Jonathan Losos


Jonathan Losos is an evolutionary biologist known for his research on how lizards rapidly evolve to adapt to changing environments. Jonathan graduated from Harvard University in 1984 and received his PhD from the University of California in 1989. After a two-year postdoctoral fellowship at U.C., Davis, Jonathan came to Washington University for his first faculty position. While here, he served as the Director of the Tyson Research Center and the Environmental Studies program, before leaving in 2006 to become a professor of biology at Harvard and Curator in Herpetology at the university's Museum of Comparative Zoology. He has, however, just returned to Washington University, where he is the inaugural holder of the William H. Danforth Distinguished University Professorship and Director of the Living Earth Collaborative, a partnership between Wash U., the Saint Louis Zoo and the Missouri Botanical Garden. This new biodiversity center, nearly unique in partnering a leading university, zoo, and garden, has as its mission to advance knowledge of biodiversity and to ensure the future of earth's species in their many forms.
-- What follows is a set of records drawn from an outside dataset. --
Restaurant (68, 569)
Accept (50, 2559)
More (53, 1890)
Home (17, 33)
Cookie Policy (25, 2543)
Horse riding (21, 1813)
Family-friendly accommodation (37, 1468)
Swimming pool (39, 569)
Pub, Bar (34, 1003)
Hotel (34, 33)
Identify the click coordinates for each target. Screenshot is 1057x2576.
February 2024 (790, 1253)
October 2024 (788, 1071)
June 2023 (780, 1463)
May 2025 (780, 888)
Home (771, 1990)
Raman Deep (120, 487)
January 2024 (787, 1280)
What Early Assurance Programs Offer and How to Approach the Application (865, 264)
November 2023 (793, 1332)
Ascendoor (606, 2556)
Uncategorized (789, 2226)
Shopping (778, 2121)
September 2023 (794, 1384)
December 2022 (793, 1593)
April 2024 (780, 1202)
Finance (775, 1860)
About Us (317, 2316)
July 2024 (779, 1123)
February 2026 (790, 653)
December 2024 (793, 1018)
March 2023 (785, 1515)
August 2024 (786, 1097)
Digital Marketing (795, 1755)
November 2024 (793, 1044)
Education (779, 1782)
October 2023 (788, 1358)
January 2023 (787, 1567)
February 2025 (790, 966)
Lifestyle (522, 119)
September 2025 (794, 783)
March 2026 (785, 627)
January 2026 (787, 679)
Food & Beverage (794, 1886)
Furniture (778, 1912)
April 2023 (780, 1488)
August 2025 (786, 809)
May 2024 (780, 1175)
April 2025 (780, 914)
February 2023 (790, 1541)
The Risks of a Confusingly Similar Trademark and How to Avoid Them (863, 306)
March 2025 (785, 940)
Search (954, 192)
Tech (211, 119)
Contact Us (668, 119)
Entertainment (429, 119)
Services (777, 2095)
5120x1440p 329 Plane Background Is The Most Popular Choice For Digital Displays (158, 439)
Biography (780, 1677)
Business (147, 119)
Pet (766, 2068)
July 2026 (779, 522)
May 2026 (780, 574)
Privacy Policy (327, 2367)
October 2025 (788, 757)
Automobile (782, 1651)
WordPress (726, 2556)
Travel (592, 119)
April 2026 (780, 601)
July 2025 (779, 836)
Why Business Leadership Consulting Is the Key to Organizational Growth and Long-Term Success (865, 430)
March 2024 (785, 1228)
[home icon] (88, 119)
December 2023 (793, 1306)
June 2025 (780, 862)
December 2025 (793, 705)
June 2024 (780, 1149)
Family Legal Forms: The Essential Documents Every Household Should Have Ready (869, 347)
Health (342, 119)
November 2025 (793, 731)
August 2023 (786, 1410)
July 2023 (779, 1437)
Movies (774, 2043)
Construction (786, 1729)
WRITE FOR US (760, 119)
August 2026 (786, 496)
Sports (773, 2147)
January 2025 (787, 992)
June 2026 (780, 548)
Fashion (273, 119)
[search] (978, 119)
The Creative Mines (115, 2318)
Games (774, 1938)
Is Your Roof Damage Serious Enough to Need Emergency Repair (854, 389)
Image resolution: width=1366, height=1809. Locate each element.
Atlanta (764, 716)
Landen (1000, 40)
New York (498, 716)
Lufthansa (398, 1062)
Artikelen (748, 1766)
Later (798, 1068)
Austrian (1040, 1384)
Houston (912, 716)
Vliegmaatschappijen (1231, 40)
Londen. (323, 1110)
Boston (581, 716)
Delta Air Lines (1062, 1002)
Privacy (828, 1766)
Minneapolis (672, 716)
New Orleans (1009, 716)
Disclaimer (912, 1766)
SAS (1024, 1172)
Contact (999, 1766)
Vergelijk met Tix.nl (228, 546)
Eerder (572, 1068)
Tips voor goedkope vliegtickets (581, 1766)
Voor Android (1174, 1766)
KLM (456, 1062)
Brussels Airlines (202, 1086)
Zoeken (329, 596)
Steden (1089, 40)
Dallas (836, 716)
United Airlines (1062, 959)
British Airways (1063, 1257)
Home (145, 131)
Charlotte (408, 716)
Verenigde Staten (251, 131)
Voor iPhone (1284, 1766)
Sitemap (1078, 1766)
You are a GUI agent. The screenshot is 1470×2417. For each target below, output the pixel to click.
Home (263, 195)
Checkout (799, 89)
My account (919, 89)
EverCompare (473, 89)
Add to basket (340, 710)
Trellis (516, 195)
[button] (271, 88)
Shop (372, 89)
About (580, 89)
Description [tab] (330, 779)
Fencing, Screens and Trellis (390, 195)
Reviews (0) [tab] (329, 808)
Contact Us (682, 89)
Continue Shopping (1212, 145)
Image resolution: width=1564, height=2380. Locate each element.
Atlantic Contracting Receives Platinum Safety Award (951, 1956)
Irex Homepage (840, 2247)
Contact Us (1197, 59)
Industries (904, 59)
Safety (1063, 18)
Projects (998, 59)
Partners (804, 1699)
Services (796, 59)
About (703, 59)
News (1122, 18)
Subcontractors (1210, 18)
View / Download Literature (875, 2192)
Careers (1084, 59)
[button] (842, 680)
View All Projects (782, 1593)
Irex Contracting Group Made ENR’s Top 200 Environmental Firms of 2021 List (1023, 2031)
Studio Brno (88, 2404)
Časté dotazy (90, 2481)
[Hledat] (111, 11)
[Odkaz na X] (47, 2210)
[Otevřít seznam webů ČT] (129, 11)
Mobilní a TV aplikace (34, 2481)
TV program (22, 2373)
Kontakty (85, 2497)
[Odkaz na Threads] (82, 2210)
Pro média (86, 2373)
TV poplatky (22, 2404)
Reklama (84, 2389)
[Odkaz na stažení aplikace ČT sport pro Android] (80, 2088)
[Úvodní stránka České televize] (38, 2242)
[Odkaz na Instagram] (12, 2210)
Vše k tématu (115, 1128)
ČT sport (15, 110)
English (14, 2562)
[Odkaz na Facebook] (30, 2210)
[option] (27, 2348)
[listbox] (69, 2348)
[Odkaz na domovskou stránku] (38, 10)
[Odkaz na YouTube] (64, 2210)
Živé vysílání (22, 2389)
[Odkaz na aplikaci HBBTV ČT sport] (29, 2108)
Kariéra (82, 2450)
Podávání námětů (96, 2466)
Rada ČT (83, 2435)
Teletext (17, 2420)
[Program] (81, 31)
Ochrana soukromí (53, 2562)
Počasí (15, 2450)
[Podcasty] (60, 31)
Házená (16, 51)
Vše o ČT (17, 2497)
Losos has written two books, most recently Improbable Destinies: Fate, Chance, and the Future of Evolution (Penguin Random House, 2017), and is an author of one of the leading college biology textbooks (Raven et al., Biology). Losos has been elected a member of the National Academy of Sciences and a fellow of the American Academy of Arts & Sciences and is the recipient of many awards, including the Daniel Giraud Elliot Medal from the National Academy of Sciences, the Theodosius Dobzhansky Prize from the Society for the Study of Evolution, the Edward O. Wilson Naturalist Award from the American Society of Naturalists, and the David Starr Jordan Prize.